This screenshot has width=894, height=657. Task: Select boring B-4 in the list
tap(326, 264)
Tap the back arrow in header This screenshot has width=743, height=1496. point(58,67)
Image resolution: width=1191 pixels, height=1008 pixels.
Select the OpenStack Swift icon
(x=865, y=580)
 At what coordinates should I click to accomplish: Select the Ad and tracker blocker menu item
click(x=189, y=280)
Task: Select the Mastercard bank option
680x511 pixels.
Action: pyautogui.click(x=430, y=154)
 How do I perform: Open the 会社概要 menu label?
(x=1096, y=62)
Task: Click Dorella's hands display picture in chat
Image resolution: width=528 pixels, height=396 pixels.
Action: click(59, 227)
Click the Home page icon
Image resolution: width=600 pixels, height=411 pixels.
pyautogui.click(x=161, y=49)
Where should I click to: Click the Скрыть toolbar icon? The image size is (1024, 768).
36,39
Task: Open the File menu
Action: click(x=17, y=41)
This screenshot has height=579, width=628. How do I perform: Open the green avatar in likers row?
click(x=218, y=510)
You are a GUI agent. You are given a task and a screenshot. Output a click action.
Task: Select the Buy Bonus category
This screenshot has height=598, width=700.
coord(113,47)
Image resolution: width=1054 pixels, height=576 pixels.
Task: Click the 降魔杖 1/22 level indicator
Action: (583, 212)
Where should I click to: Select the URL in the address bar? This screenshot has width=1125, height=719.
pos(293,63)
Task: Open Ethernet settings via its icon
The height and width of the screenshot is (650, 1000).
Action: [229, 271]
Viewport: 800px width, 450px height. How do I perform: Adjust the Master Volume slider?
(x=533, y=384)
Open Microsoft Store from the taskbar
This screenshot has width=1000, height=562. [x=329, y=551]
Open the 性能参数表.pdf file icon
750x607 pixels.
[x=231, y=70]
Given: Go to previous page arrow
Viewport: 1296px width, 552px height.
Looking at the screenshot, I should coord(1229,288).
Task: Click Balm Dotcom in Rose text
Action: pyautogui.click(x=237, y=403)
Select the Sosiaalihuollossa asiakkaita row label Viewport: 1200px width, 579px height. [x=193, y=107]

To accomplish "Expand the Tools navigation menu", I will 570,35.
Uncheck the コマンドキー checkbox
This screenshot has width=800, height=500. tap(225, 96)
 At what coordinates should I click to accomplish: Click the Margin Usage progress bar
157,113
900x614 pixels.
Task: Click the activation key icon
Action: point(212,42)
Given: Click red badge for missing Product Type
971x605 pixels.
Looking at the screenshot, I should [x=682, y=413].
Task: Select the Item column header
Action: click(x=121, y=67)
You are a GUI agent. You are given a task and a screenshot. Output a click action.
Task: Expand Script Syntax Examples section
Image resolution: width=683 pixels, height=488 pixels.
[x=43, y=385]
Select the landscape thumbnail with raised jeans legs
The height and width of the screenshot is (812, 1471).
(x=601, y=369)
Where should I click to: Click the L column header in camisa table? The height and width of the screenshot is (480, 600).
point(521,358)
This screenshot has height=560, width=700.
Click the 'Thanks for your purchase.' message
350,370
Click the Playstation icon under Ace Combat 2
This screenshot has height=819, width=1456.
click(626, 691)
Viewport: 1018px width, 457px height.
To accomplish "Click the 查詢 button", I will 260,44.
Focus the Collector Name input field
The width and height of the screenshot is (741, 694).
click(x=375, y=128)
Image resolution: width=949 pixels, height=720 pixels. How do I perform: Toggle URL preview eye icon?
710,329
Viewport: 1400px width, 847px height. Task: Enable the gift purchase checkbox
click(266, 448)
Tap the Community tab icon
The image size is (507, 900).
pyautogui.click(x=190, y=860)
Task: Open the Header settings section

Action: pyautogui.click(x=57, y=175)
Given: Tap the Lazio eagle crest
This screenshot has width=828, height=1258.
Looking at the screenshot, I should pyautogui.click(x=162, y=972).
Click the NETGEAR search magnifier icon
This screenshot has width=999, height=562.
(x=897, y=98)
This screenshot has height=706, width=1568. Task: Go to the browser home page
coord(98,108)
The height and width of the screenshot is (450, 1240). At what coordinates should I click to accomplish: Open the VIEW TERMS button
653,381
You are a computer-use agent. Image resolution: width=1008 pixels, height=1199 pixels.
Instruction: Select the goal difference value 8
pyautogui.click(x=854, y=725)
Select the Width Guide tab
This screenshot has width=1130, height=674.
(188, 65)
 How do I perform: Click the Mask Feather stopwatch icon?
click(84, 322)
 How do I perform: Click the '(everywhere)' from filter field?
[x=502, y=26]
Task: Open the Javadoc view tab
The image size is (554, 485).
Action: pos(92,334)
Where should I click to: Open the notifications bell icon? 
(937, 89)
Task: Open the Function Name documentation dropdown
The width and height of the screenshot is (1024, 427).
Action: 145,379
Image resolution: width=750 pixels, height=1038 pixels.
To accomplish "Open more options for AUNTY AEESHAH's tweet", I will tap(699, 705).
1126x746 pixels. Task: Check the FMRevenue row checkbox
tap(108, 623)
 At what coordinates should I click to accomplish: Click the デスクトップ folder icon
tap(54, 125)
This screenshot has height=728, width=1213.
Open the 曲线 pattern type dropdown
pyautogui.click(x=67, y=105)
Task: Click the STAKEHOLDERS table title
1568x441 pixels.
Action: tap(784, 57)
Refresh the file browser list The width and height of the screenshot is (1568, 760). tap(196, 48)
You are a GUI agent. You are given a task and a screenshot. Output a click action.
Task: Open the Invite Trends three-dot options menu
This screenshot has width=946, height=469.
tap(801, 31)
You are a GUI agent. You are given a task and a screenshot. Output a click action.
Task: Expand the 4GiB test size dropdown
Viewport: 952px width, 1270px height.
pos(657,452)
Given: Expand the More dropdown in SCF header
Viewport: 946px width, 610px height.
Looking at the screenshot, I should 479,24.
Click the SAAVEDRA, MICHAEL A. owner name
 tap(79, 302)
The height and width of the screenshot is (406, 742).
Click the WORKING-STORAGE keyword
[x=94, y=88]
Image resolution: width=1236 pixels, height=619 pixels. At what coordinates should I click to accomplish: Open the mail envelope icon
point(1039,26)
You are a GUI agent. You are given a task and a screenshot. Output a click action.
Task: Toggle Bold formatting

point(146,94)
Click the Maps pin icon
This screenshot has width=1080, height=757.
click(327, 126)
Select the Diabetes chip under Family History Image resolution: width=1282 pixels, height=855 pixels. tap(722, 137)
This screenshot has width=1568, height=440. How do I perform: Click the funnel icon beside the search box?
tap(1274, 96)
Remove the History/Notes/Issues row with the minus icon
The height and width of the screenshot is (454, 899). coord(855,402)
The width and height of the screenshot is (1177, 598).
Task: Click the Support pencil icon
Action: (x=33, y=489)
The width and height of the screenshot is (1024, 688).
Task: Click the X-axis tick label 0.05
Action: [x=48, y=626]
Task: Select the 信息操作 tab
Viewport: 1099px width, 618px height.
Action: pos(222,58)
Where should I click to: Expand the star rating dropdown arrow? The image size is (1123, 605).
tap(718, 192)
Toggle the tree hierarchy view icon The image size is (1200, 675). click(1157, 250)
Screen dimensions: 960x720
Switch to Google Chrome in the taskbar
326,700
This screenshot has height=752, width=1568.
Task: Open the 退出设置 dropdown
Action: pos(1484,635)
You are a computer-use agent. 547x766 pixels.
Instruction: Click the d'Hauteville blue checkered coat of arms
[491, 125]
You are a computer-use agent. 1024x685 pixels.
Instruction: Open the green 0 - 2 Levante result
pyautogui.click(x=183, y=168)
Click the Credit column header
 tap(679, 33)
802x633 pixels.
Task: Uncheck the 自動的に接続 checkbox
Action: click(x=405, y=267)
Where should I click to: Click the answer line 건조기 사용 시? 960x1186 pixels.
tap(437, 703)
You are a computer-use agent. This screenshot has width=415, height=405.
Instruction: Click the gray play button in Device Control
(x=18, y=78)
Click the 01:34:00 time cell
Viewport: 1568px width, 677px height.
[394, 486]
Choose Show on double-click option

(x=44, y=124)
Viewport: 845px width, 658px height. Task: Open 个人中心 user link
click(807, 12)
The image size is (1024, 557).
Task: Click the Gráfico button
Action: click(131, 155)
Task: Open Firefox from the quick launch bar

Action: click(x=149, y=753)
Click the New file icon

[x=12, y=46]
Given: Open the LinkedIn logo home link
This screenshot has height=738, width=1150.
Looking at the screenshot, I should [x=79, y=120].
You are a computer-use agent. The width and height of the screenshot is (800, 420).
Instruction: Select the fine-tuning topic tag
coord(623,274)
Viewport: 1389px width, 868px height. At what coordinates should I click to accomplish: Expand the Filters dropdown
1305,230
◆ ◆ ◆ ◆ ◆ ◆ ◆
## Task details
Here the job is to set down exactly the lines of the material above that fall between the one with "Refresh the file" and the one with "Given: Expand the More dropdown in SCF header", inclusive, and nothing beyond them.

## Solution
Refresh the file browser list The width and height of the screenshot is (1568, 760). tap(196, 48)
You are a GUI agent. You are given a task and a screenshot. Output a click action.
Task: Open the Invite Trends three-dot options menu
This screenshot has width=946, height=469.
tap(801, 31)
You are a GUI agent. You are given a task and a screenshot. Output a click action.
Task: Expand the 4GiB test size dropdown
Viewport: 952px width, 1270px height.
pos(657,452)
Given: Expand the More dropdown in SCF header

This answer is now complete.